**Aim of the exercise:** This exercise calls for an exact copy of the data below.

**Data shown:**
___

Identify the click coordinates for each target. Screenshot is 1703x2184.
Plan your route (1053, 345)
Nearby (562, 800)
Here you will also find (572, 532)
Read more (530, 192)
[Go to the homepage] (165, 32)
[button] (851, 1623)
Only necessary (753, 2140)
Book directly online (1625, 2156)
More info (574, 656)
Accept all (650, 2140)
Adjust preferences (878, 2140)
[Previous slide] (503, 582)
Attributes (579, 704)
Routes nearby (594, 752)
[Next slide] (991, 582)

___

**Written reply:**
Identify the click coordinates for each target. Screenshot is 1703x2184.
Plan your route (1053, 345)
Nearby (562, 800)
Here you will also find (572, 532)
Read more (530, 192)
[Go to the homepage] (165, 32)
[button] (851, 1623)
Only necessary (753, 2140)
Book directly online (1625, 2156)
More info (574, 656)
Accept all (650, 2140)
Adjust preferences (878, 2140)
[Previous slide] (503, 582)
Attributes (579, 704)
Routes nearby (594, 752)
[Next slide] (991, 582)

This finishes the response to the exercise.